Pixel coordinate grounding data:
<<<<

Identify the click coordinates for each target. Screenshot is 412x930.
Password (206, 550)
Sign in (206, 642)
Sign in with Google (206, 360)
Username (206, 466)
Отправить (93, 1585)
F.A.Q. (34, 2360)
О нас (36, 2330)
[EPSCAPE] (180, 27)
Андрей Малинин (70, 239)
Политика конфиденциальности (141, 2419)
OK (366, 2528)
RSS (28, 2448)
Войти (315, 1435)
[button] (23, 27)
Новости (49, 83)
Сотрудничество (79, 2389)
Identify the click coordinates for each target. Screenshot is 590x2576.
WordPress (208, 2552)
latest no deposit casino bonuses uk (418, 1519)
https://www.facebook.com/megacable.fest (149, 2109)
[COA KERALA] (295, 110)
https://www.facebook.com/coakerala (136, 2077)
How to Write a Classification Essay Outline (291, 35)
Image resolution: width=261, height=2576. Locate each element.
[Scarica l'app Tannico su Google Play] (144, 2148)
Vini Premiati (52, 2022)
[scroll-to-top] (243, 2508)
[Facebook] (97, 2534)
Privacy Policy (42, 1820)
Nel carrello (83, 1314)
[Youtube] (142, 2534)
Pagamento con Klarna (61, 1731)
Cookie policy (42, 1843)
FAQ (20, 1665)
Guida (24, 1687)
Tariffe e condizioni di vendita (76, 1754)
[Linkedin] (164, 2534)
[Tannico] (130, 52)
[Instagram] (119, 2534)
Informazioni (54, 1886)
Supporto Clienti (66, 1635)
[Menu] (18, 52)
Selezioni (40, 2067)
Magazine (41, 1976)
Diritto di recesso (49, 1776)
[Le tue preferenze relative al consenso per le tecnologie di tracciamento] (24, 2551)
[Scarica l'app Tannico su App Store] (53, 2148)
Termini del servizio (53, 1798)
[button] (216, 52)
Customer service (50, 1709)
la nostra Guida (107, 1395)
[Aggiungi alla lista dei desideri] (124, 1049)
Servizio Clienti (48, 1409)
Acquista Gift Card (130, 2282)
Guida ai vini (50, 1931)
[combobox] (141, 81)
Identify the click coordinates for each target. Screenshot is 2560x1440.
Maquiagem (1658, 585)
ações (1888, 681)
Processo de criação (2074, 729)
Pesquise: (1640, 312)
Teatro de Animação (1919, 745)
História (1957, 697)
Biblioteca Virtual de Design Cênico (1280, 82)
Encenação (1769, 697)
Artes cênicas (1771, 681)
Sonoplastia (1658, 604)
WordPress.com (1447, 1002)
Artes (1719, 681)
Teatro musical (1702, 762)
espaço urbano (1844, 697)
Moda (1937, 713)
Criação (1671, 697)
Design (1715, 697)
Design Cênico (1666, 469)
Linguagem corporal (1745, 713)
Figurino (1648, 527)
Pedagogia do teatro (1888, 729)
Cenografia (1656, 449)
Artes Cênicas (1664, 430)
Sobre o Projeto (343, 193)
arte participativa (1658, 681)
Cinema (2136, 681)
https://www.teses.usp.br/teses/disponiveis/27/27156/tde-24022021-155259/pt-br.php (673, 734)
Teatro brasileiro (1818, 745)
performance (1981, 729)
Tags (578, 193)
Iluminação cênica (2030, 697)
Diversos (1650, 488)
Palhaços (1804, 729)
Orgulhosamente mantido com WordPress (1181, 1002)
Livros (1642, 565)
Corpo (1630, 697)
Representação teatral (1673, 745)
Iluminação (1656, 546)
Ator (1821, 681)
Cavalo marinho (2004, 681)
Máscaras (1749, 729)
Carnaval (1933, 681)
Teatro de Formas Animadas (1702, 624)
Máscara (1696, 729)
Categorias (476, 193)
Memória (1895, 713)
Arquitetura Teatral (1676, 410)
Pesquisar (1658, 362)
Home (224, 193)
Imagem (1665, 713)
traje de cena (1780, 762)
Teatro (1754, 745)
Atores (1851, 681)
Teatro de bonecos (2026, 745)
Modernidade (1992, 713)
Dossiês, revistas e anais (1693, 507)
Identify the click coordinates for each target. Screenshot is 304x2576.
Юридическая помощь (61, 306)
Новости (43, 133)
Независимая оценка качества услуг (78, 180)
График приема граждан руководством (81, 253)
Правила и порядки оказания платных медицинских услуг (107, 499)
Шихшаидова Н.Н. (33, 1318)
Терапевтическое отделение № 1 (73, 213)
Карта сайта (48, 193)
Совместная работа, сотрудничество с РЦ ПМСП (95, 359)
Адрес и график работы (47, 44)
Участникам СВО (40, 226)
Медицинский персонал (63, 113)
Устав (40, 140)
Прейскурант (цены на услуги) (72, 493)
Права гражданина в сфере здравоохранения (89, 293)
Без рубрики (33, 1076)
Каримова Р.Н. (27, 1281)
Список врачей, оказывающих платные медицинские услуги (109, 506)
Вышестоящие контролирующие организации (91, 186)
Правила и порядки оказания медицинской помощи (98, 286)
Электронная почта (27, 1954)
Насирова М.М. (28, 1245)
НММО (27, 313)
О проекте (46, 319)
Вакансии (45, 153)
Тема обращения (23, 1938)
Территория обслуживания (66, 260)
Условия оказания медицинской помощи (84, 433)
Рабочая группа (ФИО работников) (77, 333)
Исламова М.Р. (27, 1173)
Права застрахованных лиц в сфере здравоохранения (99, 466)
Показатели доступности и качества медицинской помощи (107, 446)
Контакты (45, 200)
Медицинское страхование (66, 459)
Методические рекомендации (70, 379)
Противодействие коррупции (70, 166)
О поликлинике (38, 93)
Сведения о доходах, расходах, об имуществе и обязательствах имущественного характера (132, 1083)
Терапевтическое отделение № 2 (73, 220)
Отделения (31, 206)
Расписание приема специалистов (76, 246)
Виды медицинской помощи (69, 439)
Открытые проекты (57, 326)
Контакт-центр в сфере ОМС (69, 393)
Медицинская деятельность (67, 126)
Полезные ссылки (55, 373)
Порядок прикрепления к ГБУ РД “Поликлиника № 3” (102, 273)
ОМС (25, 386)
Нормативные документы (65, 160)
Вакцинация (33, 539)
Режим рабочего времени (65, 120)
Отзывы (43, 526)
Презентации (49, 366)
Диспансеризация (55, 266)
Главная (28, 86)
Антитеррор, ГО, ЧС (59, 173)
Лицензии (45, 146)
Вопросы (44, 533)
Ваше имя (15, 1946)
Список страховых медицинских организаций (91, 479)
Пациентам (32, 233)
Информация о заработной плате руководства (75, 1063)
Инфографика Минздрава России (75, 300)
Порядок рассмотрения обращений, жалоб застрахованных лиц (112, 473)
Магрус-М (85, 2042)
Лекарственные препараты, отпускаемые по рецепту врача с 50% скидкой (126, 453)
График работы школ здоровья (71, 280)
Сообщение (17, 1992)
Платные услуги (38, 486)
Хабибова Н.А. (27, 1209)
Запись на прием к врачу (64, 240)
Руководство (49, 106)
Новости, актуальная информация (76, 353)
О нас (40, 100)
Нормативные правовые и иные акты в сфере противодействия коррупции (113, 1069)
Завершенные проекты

>>>>

◆ Your instructions
Among the lines of the data above, find those with the word "click" and show them.

◆ Task solution
Identify the click coordinates for each target. Screenshot is 412x930.
Identify the click coordinates for each target. Screenshot is 590x2576.
Identify the click coordinates for each target. Screenshot is 2560x1440.
Identify the click coordinates for each target. Screenshot is 304x2576.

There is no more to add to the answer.